La iglesia carecía de antesala, de modo que al abrir la puerta accedieron directamente al santuario. La escena que encontraron era tan inesperada, tan extraña, que Langdon tuvo que cerrar los ojos y volver a abrirlos antes de que su mente pudiera asimilarla.
La iglesia era de un barroco fastuoso, con las paredes y los altares dorados. En el centro del santuario, bajo la cúpula principal, habían sido apilados los bancos de madera y ahora ardían como una especie de épica pira funeraria. La hoguera se alzaba hasta la cúpula. Al levantar la mirada, el auténtico horror de la escena descendió como un ave de presa.
En lo alto, de los lados derecho e izquierdo del techo, colgaban los cables que solían utilizarse para balancear el incensario sobre la congregación. Ahora, sin embargo, no colgaba ningún incensario de ellos. Tampoco se balanceaban. Habían sido utilizados para otra cosa.

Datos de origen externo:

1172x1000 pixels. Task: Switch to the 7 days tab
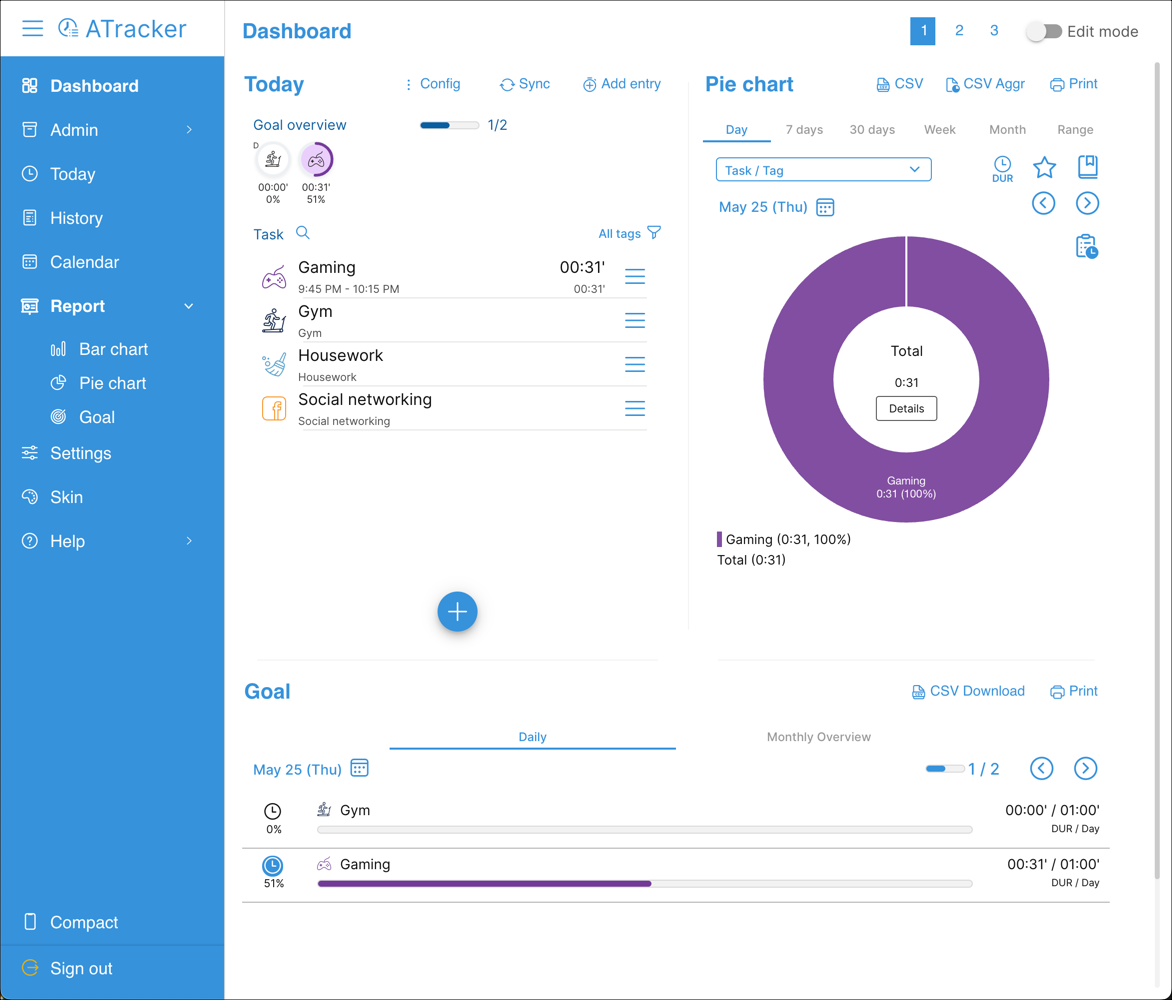tap(804, 129)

Suspendida de los cables había una persona. Un hombre desnudo. Le habían sujetado cada una de las muñecas a un cable, y lo habían alzado casi hasta desmembrarlo. Tenía los brazos completamente extendidos, como si estuviera clavado a una especie de crucifijo invisible que flotara en la casa de Dios.
Langdon se quedó paralizado al contemplar la escena. Un momento después, presenció la abominación final. El anciano levantó la cabeza: estaba vivo. Sus aterrorizados ojos lo miraron, suplicándole ayuda en silencio. En el pecho del hombre había un emblema. Había sido marcado. Langdon no podía verlo con claridad, pero sabía perfectamente qué decía. Las llamas, cada vez más altas, ya casi lamían los pies del hombre, que dejó escapar un grito de dolor.